* _Task details_: Your copy starts at the line containing "1024x516 pixels." and ends at the last line of the material below. Reproduce those lines exactly, with no pictures.

* _Dataset_:
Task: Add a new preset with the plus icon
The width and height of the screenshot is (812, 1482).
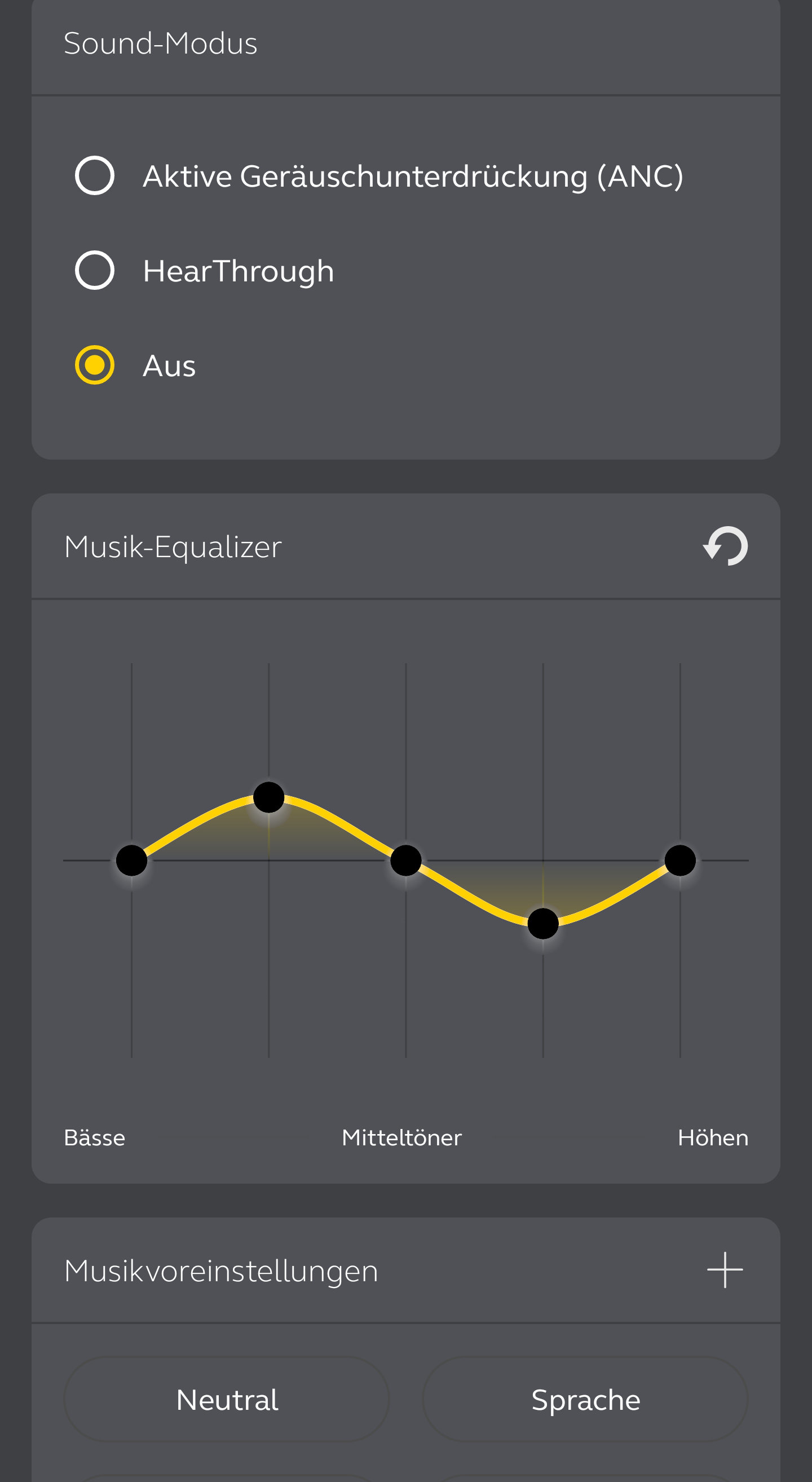Action: pyautogui.click(x=725, y=1270)
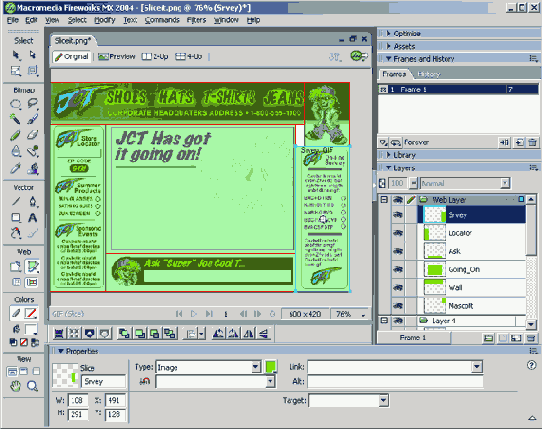Switch to the 2-Up view
Viewport: 542px width, 429px height.
[155, 56]
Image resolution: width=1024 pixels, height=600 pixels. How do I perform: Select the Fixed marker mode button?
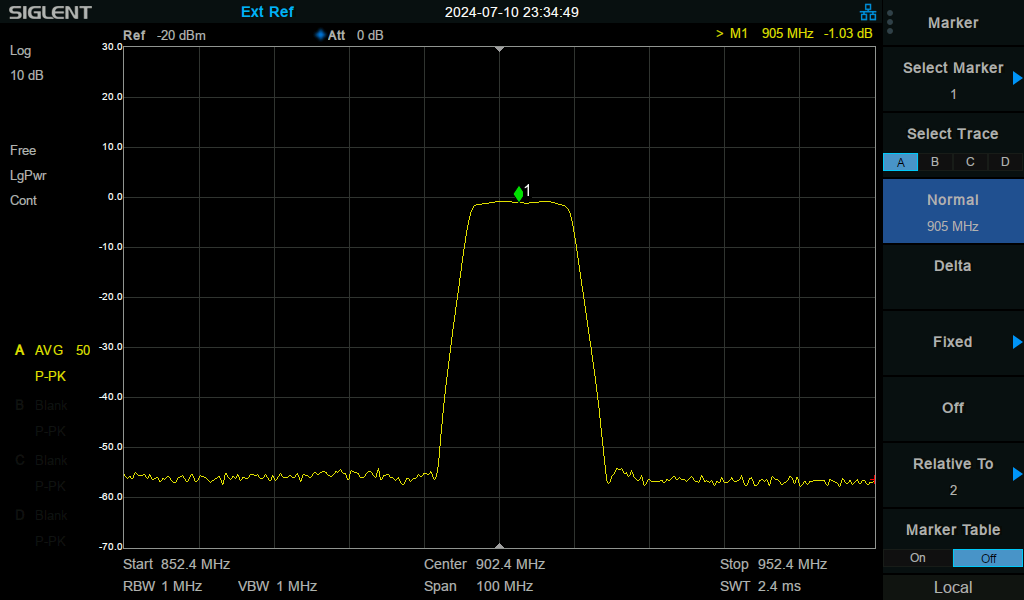coord(952,342)
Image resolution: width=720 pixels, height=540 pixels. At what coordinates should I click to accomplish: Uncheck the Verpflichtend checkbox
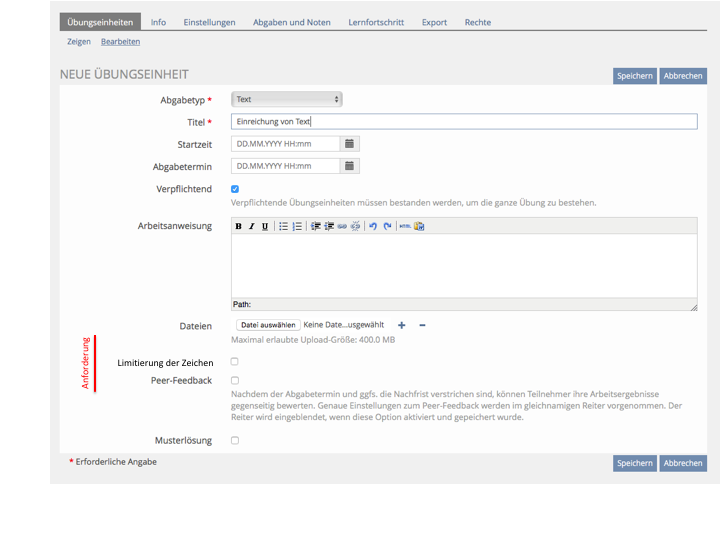235,189
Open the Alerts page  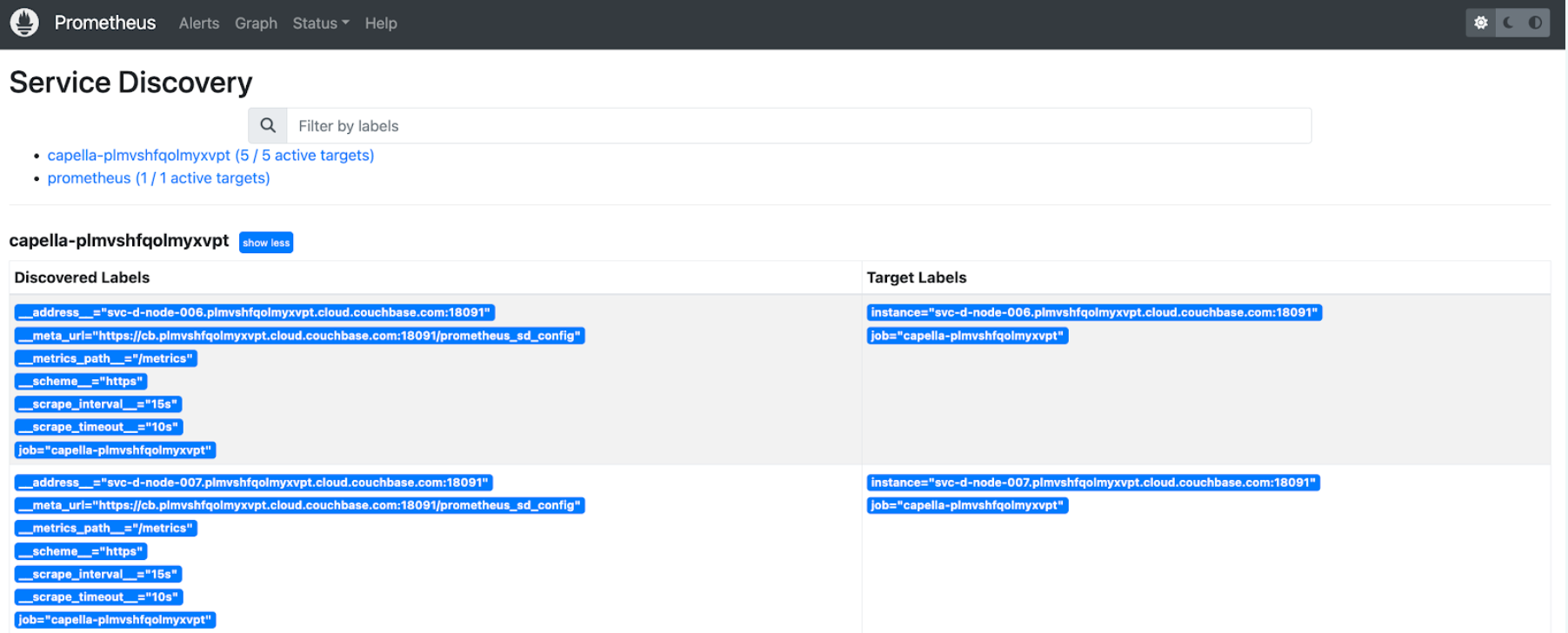(199, 23)
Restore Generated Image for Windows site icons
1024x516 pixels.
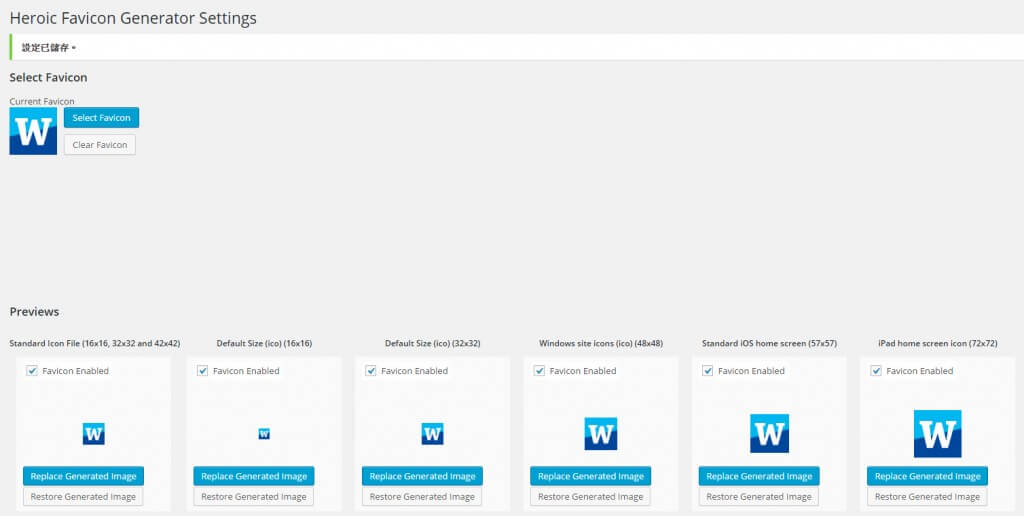tap(590, 497)
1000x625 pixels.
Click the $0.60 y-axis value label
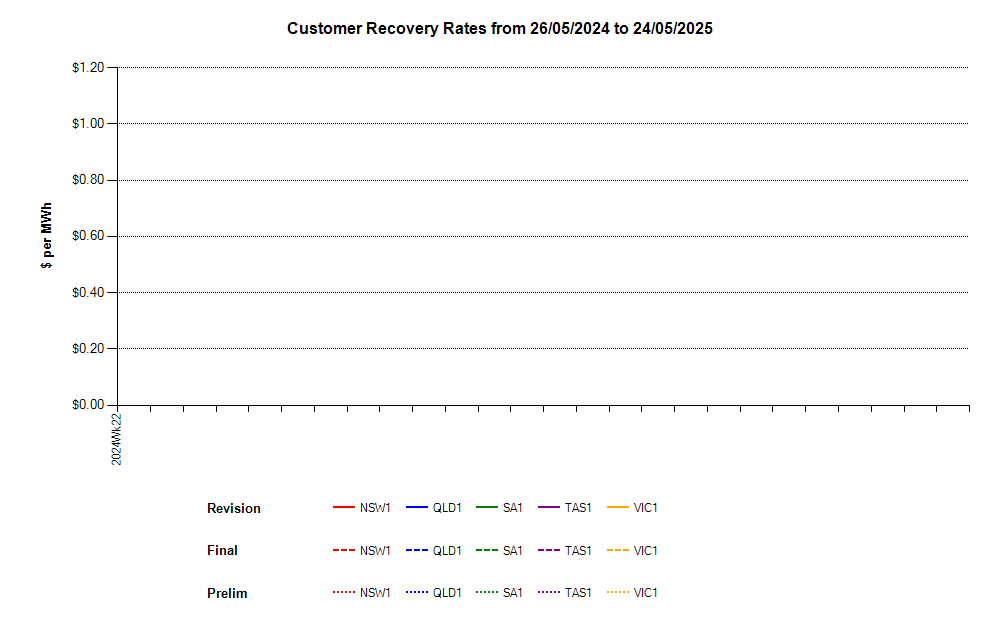pos(88,236)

* _Output of the task_:
1024x516 pixels.
tap(590, 497)
1000x625 pixels.
Click the $0.60 y-axis value label
pos(88,236)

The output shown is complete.